Stored data entries:
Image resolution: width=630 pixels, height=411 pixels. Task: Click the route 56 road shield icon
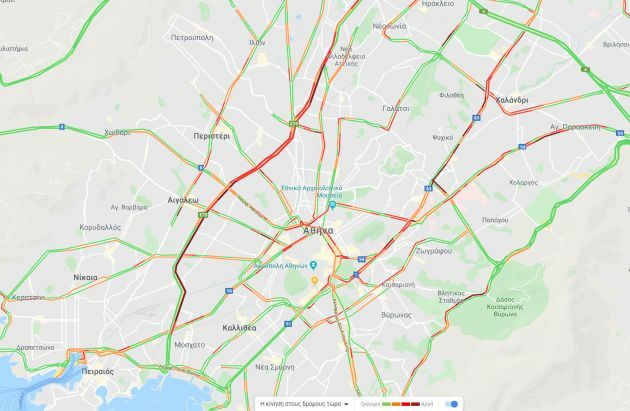click(x=229, y=290)
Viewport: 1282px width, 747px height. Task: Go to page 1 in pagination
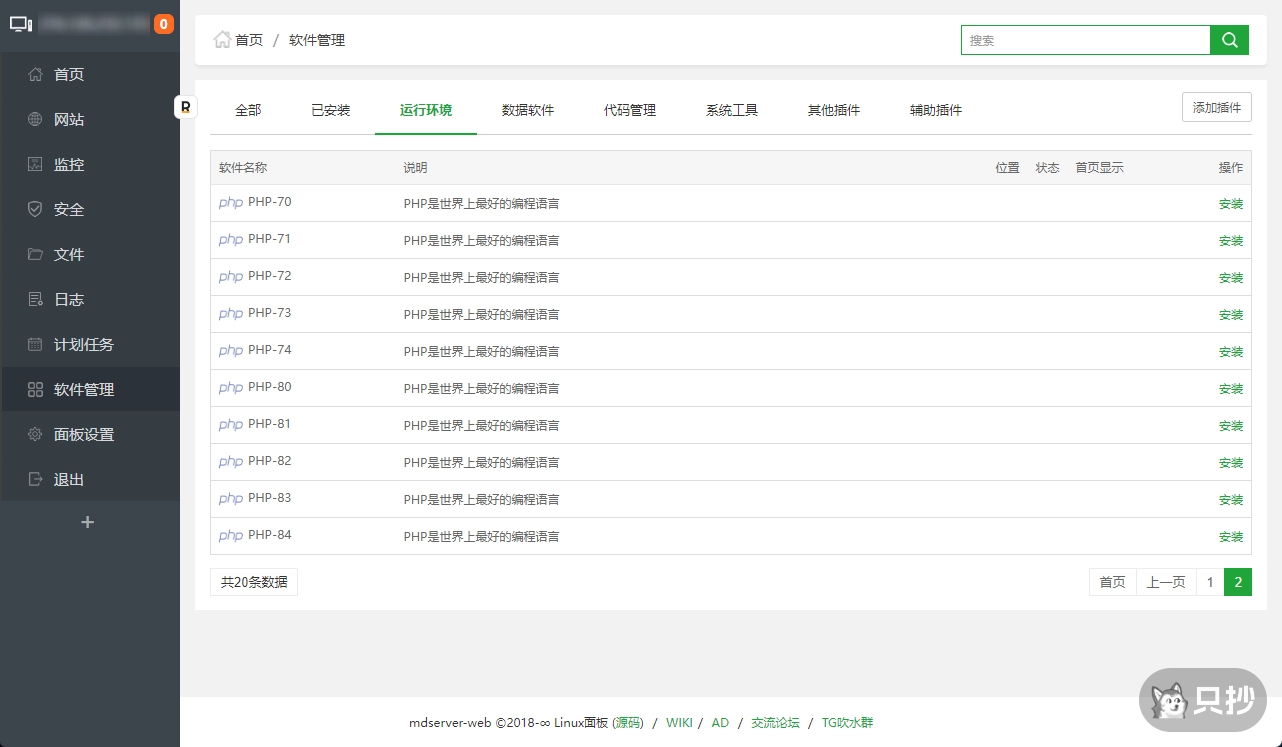(1210, 581)
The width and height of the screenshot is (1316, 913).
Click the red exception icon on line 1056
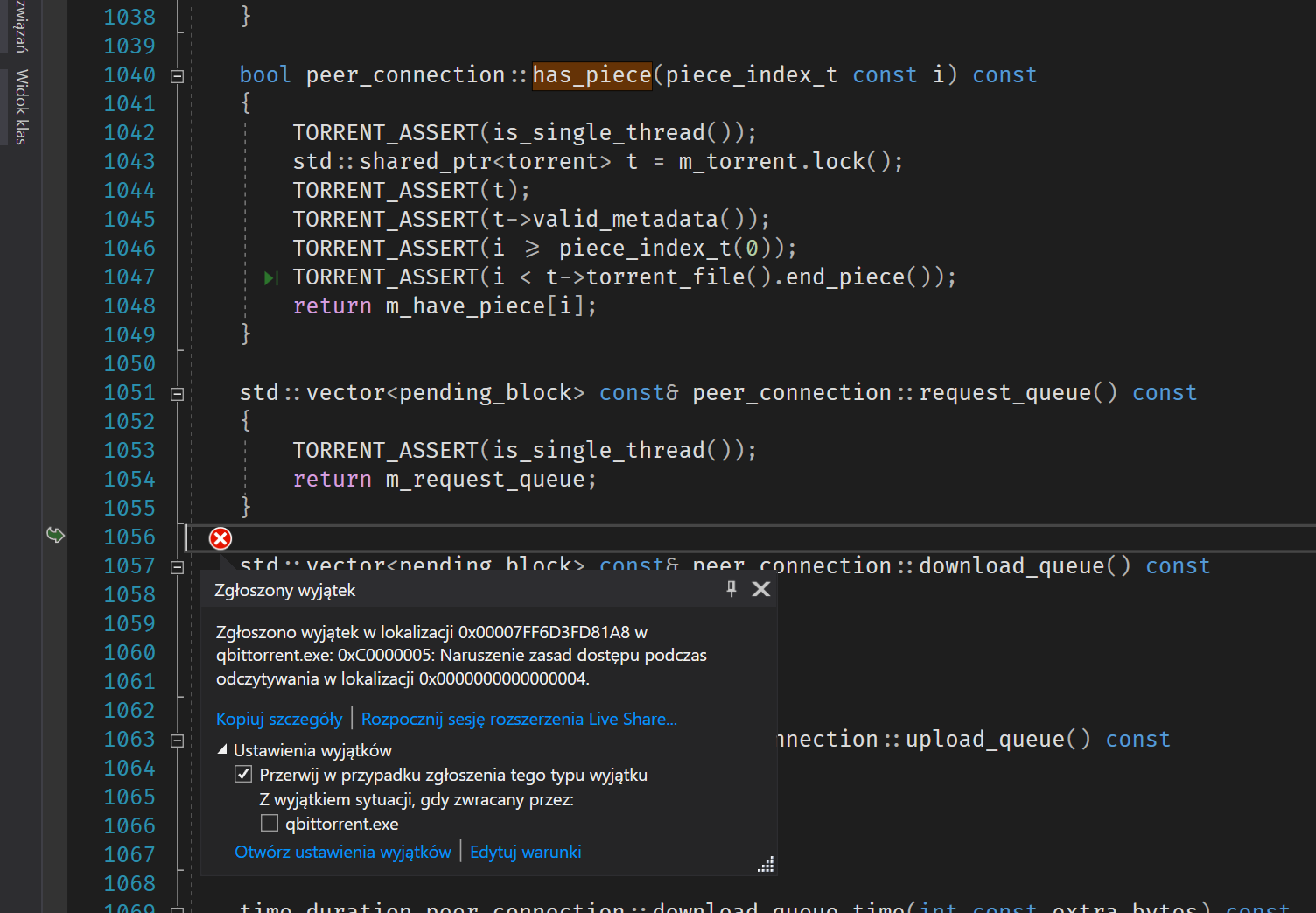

PROBLEM TO SOLVE
Retyped exactly, the lines from the one holding "The width and" through the last line of the data above are the whole answer. Pictures stay out.

ANSWER TO THIS TASK
The width and height of the screenshot is (1316, 913).
Click the red exception icon on line 1056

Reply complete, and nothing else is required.